Tarih boyunca pek çok zalim insan tanıdık ama bu belki de en zalimi. Ensest, bebek suçları… Roma İmparatorluğu’nun “Küçük Robotu” olarak bilinen Caligula, tüm bu kötülükleriyle tanınır.
İmparatorluğun farklı yerlerinden getirilen tanrı heykellerinin başlarını kesip başına takardı. Kendisini bir imparatordan çok bir tanrı olarak görüyordu. Kız kardeşi Drussila’nın yasını tuttu. İnsanların gülmesine, sokakta konuşmasına, duş almasına, hatta aileleriyle yemek yemesine bile izin verilmedi.
En büyük düşmanları genellikle senatörlerdi. Bazen arabasında hızla giderken senatörlere onunla koşmalarını emrederdi ve bu saatlerce sürerdi.
Güçlü ve genç gladyatörler yerine hasta, yaşlı ve hatta bedensel engelli insanları seçti. Ona göre daha zevkliydi. Arenada gladyatörlerin vahşi hayvanlarla dövüşmesini izliyor, canı istediğinde seyircilerden birkaçını seçip dövüşmelerini istiyordu. Dövüştüğü hayvanlara yemek vermekte zorlanınca esir kullandı. “Bu keçeden bu keçeye” diye rastgele seçilen tutsakların hayvanlara beslenmesini emrederdi.

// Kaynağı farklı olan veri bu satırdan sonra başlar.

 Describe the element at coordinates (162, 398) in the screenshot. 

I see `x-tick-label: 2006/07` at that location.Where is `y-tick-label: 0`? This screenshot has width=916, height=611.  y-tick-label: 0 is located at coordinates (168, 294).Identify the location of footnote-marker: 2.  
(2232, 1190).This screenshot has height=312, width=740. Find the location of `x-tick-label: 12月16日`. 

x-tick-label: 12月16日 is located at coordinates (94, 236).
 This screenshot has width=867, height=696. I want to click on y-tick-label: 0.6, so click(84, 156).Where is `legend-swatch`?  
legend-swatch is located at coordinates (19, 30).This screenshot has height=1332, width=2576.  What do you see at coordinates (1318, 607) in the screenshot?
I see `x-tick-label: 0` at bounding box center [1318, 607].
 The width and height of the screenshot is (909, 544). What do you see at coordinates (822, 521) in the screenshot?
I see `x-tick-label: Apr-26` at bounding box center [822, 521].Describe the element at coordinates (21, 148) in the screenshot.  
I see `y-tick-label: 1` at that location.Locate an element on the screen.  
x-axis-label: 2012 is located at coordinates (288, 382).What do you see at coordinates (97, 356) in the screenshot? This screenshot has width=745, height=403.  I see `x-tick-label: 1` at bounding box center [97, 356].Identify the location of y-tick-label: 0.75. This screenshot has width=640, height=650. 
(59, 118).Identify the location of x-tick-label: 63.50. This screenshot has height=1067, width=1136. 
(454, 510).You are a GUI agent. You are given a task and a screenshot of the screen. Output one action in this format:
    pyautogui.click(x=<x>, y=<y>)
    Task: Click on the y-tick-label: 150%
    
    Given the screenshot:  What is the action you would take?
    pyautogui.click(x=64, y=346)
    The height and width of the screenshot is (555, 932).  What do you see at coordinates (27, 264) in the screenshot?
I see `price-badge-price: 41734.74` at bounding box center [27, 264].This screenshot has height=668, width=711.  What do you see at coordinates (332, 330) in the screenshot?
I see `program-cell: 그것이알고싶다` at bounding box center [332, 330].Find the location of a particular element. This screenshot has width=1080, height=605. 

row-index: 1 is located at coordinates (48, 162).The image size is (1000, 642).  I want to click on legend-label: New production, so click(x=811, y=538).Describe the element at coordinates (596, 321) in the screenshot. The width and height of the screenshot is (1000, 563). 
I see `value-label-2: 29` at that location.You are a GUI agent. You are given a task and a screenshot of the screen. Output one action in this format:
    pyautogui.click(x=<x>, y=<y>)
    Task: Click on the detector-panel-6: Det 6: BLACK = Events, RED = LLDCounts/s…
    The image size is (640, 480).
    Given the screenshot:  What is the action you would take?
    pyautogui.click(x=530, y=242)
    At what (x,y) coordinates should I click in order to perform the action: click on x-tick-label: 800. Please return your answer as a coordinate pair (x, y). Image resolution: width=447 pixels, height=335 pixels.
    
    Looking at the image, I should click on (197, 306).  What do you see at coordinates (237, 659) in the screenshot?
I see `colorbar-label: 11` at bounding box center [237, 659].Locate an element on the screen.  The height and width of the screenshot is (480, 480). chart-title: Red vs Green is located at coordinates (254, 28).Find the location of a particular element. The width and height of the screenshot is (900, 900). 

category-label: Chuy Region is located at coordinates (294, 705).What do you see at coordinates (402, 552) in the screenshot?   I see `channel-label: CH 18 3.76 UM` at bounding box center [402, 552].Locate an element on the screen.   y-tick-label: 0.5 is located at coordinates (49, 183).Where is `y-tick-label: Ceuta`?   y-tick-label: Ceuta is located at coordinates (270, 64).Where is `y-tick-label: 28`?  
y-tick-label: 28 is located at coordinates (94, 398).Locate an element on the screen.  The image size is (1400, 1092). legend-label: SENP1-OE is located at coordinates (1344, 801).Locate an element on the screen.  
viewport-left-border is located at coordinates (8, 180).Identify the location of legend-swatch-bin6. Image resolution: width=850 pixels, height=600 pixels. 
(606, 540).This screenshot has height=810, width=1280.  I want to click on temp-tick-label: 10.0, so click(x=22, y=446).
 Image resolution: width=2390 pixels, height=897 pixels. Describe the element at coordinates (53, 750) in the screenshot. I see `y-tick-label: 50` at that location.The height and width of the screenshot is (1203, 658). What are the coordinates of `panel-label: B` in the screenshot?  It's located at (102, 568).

Esirlerinin ve hatta bazen halkının kel olmasının sebebi onun emriydi. Kellik bir kompleks olduğu için herkesin saçını ya tamamen ya da çok kısa kestirmesini emrederdi. Senatörlerin ailelerinden kadınları toplayıp genelevler kurdukları, hazineyi onlardan parayla doldurmaya çalıştıkları biliniyor.
Zalim olduğu kadar, zihinsel bir sorunu da vardı. Ablası Drussila’nın yasını tuttuğunu, ölüm sebebinin Caligula olduğunu söyledik. Ablasını hamile bıraktıktan sonra, daha karnındayken bebeğini dışarı çıkardı ve onu yarı tanrı ilan etti.
At onun için en değerli şeydi ve senatörler en değersiz insanlardı. Senatör, hatta senatörden üstün olan konsolos bile şahsi atını ilan etmek istedi.